Return all of the entries below exactly as they are given.

Records for the exercise START

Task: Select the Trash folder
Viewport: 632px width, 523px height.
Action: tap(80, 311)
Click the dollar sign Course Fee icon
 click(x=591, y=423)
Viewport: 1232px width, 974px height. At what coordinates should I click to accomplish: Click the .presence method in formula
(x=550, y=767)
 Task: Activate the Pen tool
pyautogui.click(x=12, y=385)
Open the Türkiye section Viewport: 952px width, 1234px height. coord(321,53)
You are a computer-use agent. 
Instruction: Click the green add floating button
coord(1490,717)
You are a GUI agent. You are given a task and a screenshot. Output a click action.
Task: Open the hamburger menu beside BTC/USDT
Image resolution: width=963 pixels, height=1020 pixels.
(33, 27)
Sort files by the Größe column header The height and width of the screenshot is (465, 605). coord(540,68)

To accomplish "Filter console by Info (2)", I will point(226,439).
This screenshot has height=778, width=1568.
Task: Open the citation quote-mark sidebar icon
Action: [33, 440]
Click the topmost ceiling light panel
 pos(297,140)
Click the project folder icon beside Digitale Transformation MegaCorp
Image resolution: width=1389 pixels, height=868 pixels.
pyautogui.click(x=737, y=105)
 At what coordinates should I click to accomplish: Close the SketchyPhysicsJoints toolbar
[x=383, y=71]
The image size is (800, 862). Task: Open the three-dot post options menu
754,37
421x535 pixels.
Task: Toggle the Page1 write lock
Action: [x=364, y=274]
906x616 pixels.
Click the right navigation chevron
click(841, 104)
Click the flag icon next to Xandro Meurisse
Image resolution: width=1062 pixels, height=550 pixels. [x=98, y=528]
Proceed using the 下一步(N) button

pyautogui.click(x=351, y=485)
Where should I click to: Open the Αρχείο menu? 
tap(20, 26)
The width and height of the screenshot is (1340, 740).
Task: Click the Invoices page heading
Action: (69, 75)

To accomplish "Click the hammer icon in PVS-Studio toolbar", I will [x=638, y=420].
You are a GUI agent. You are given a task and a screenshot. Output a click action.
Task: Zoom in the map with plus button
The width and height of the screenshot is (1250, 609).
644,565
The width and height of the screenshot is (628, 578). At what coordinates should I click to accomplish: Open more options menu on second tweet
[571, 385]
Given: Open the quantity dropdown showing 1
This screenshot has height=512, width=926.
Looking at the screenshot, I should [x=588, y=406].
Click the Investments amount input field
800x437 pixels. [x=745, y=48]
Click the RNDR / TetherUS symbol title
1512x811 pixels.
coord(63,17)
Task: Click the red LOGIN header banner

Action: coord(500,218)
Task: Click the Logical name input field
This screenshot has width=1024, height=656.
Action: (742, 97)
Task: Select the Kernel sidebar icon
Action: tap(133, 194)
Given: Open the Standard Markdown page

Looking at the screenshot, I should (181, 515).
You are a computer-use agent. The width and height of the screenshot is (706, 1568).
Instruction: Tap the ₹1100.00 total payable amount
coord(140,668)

Records for the exercise END

Exercise solution:
Task: Select the Trash folder
Viewport: 632px width, 523px height.
Action: tap(80, 311)
Click the dollar sign Course Fee icon
 click(x=591, y=423)
Viewport: 1232px width, 974px height. At what coordinates should I click to accomplish: Click the .presence method in formula
(x=550, y=767)
 Task: Activate the Pen tool
pyautogui.click(x=12, y=385)
Open the Türkiye section Viewport: 952px width, 1234px height. coord(321,53)
You are a computer-use agent. 
Instruction: Click the green add floating button
coord(1490,717)
You are a GUI agent. You are given a task and a screenshot. Output a click action.
Task: Open the hamburger menu beside BTC/USDT
Image resolution: width=963 pixels, height=1020 pixels.
(33, 27)
Sort files by the Größe column header The height and width of the screenshot is (465, 605). coord(540,68)

To accomplish "Filter console by Info (2)", I will point(226,439).
This screenshot has height=778, width=1568.
Task: Open the citation quote-mark sidebar icon
Action: [33, 440]
Click the topmost ceiling light panel
 pos(297,140)
Click the project folder icon beside Digitale Transformation MegaCorp
Image resolution: width=1389 pixels, height=868 pixels.
pyautogui.click(x=737, y=105)
 At what coordinates should I click to accomplish: Close the SketchyPhysicsJoints toolbar
[x=383, y=71]
The image size is (800, 862). Task: Open the three-dot post options menu
754,37
421x535 pixels.
Task: Toggle the Page1 write lock
Action: [x=364, y=274]
906x616 pixels.
Click the right navigation chevron
click(841, 104)
Click the flag icon next to Xandro Meurisse
Image resolution: width=1062 pixels, height=550 pixels. [x=98, y=528]
Proceed using the 下一步(N) button

pyautogui.click(x=351, y=485)
Where should I click to: Open the Αρχείο menu? 
tap(20, 26)
The width and height of the screenshot is (1340, 740).
Task: Click the Invoices page heading
Action: (69, 75)

To accomplish "Click the hammer icon in PVS-Studio toolbar", I will [x=638, y=420].
You are a GUI agent. You are given a task and a screenshot. Output a click action.
Task: Zoom in the map with plus button
The width and height of the screenshot is (1250, 609).
644,565
The width and height of the screenshot is (628, 578). At what coordinates should I click to accomplish: Open more options menu on second tweet
[571, 385]
Given: Open the quantity dropdown showing 1
This screenshot has height=512, width=926.
Looking at the screenshot, I should [x=588, y=406].
Click the Investments amount input field
800x437 pixels. [x=745, y=48]
Click the RNDR / TetherUS symbol title
1512x811 pixels.
coord(63,17)
Task: Click the red LOGIN header banner

Action: coord(500,218)
Task: Click the Logical name input field
This screenshot has width=1024, height=656.
Action: (742, 97)
Task: Select the Kernel sidebar icon
Action: tap(133, 194)
Given: Open the Standard Markdown page

Looking at the screenshot, I should (181, 515).
You are a computer-use agent. The width and height of the screenshot is (706, 1568).
Instruction: Tap the ₹1100.00 total payable amount
coord(140,668)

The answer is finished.